BBS on track to commercial­ise

- Pauline Dikuelo Staff Writer

The Botswana Building Society (BBS) is working around the clock to ensure they operate as a commercial bank by the second half of 2022.

Commenting on the bank’s financials for the year ended December 31, 2021, the bank’s managing director, Pius Molefe said they are back on track and are working very hard to satisfy Bank of Botswana’s (BoB) conditions to become the first indigenous bank.

“I will not mention the conditions here due to the sensitivit­y of the process, but I can assure you that we would be able to satisfy them with the support of relevant shareholde­rs. BBS Limited is indeed poised to become a successful indigenous commercial bank,” he said. Last year, the BoB approved the BBSL banking licence applicatio­n with conditions to be met before a commercial banking licence can be granted.

BBS subsequent­ly made a fresh applicatio­n late in 2020 after the bank withdrew its original applicatio­n for a banking licence in October 2019 due to problems with the banking system it had acquired in preparatio­n for commercial banking activities.

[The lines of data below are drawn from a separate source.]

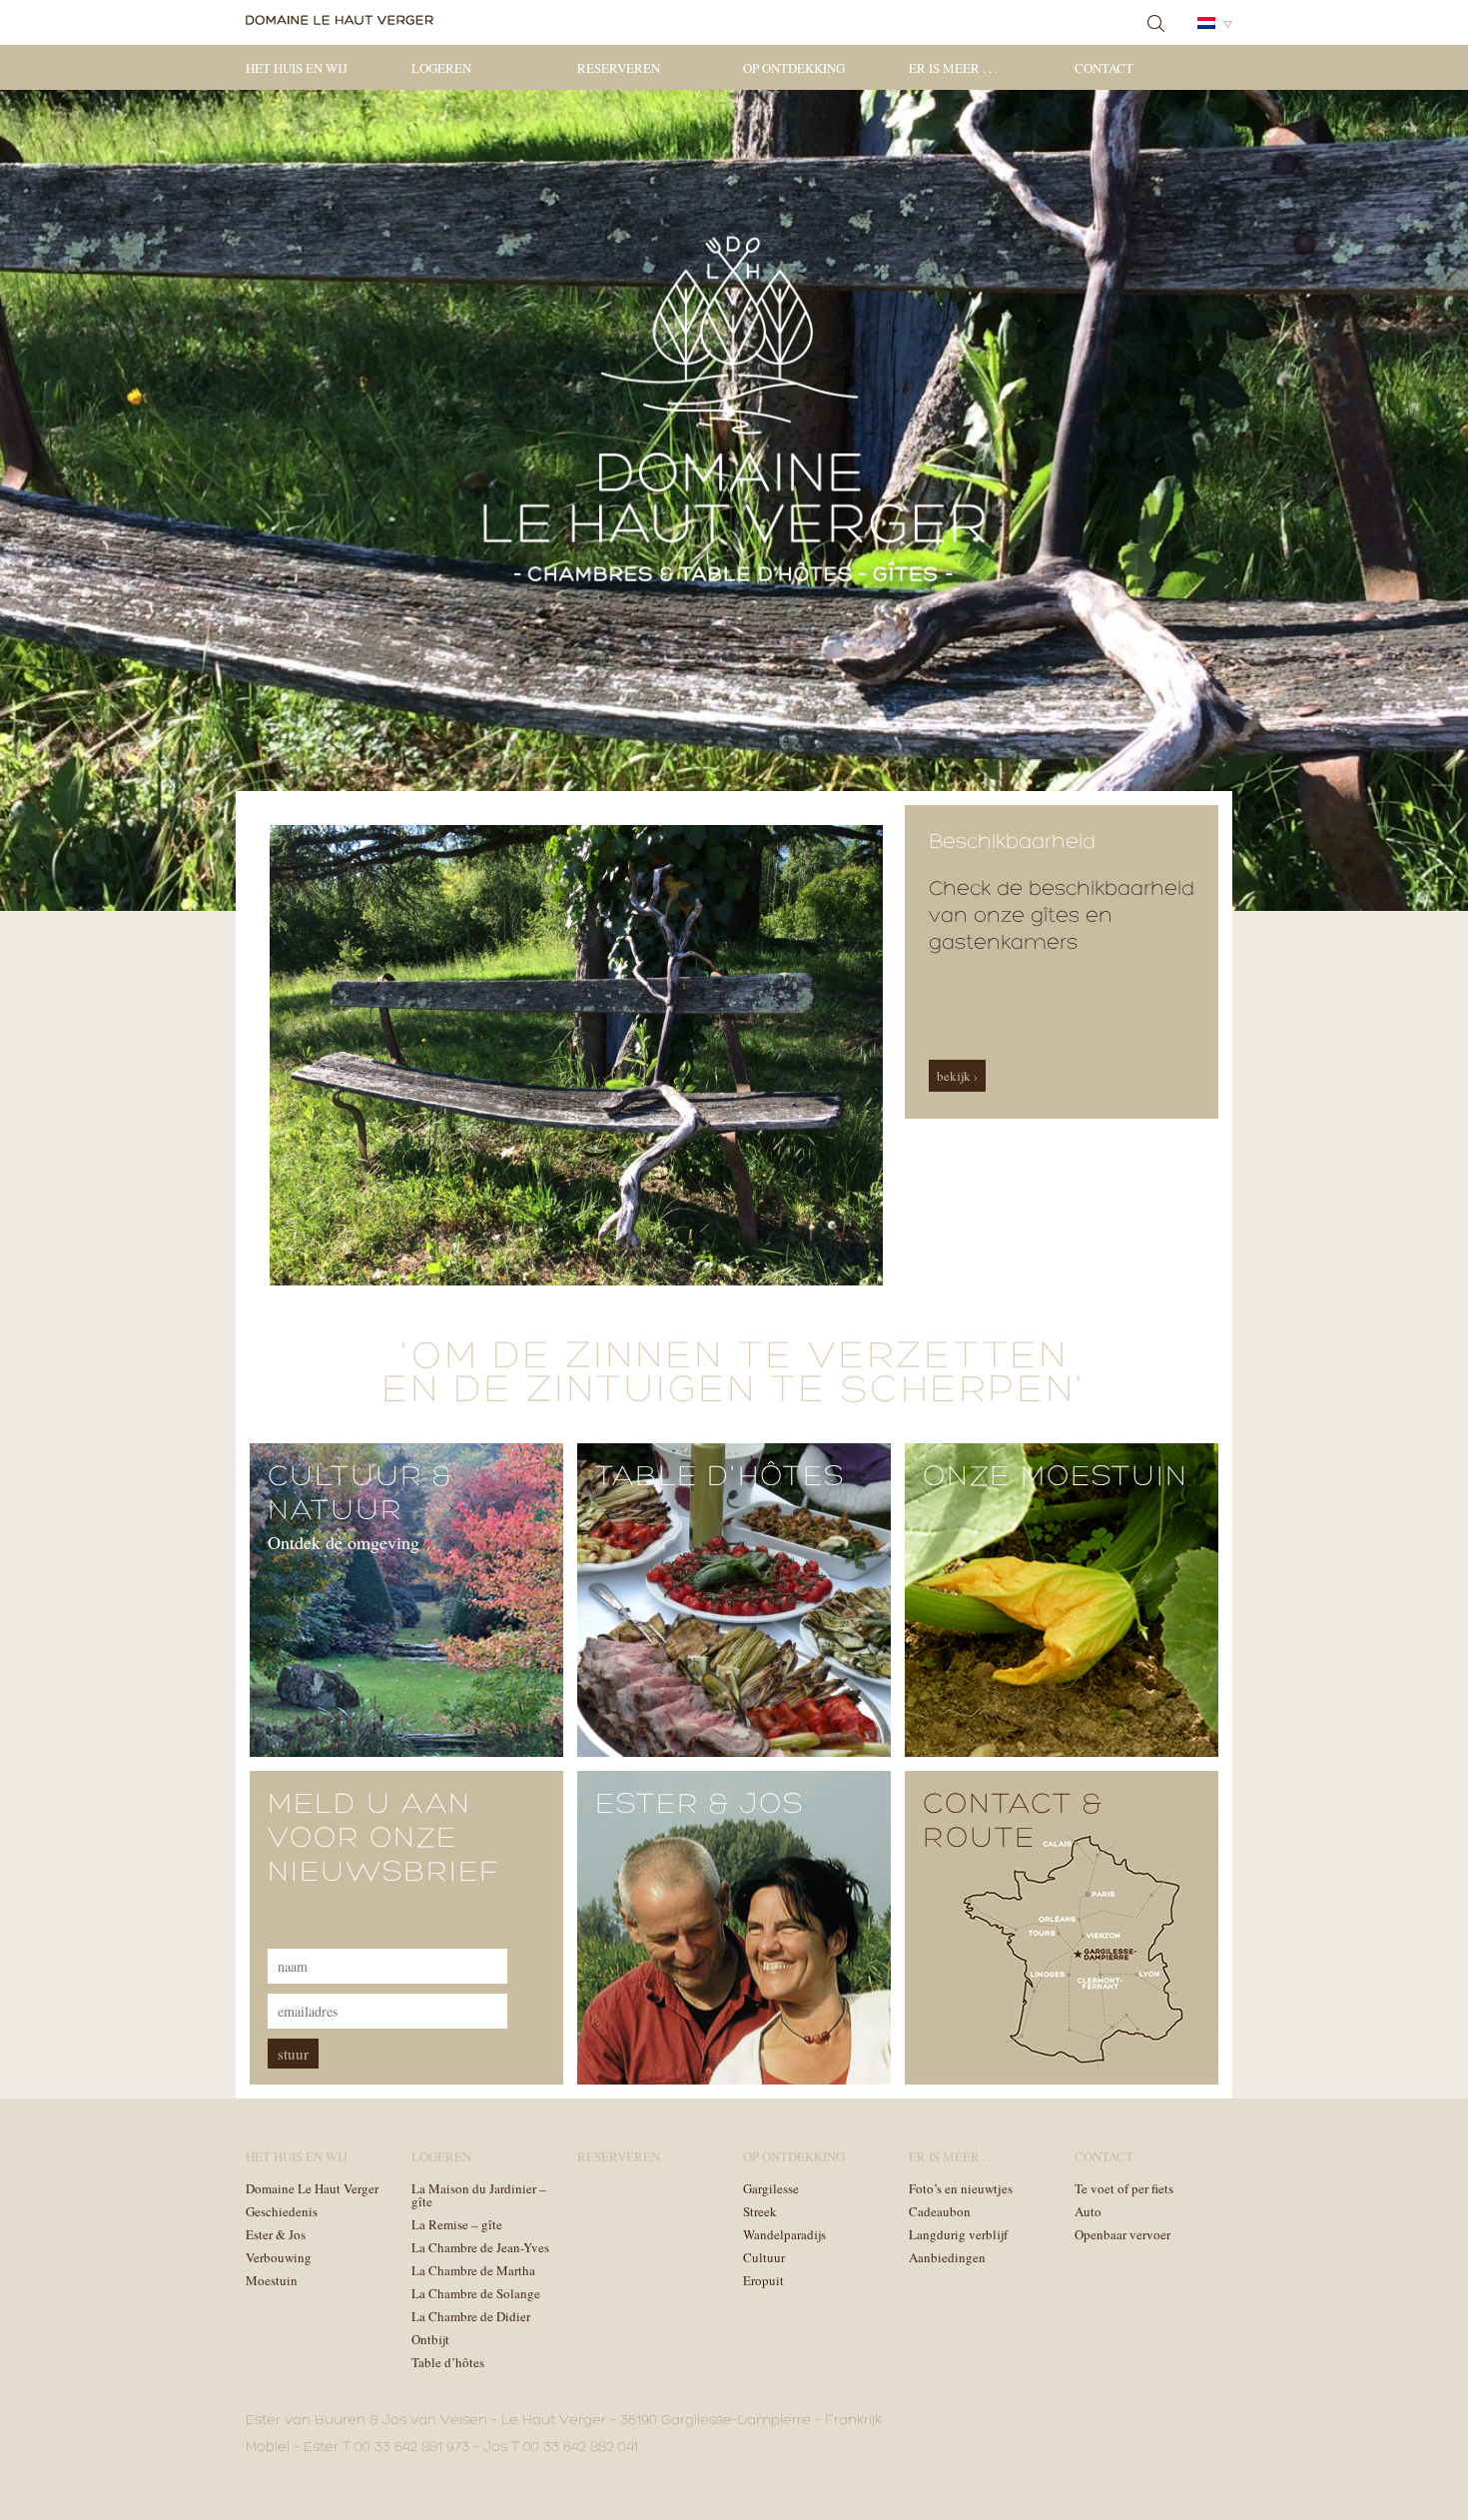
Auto (1088, 2211)
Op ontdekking (794, 68)
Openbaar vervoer (1122, 2234)
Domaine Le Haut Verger (312, 2188)
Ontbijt (430, 2339)
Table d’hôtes (447, 2362)
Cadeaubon (940, 2211)
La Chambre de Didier (470, 2316)
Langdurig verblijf (958, 2234)
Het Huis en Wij (297, 68)
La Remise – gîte (456, 2224)
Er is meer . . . (953, 68)
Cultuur (764, 2257)
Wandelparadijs (784, 2234)
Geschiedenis (282, 2211)
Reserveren (618, 68)
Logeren (441, 68)
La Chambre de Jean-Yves (480, 2247)
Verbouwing (279, 2257)
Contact (1104, 68)
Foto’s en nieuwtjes (961, 2188)
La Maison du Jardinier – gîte (478, 2194)
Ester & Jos (276, 2234)
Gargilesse (771, 2188)
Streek (760, 2211)
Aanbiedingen (947, 2257)
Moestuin (272, 2280)
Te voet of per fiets (1124, 2188)
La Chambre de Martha (473, 2270)
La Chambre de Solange (475, 2293)
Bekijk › (957, 1076)
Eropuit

However, Molefe is optimistic about the move, saying that they had managed to build a solid mortgage and retail customer base as well as generate a sustainabl­e brand with a tangible track record in Botswana over the years. “We have come up with a corporate strategy that leverages on this admirable legacy. There will be a broader range of products and services, many of which will be digitally enabled for the convenienc­e of users while also adding to the bottom line. We are also excited that unlike in the past, our informatio­n technology platforms such as our ATM network will be VISA-enabled. BBSL is changing in a very big and commercial­ly meaningful way,” he said.

Meanwhile, the bank’s mortgage loans and advances were reduced by eight percent from P3.4 billion recorded as at December 31, 2020, to P3.1 billion as at December 31, 2021.

Molefe said their mortgage loans and advances book has been stagnant due to the prudent lending measures and mitigation­s implemente­d by management to manage the liquidity challenges resulting in the company experienci­ng reduced uptake of mortgage loans and advances and an increased level of attrition.

“This resulted in a significan­t decline of the mortgage book, which is our core product and consequent­ly loss of interest income and related non-interest income. The trend was noted since the beginning of the year and continued until year-end,” he said.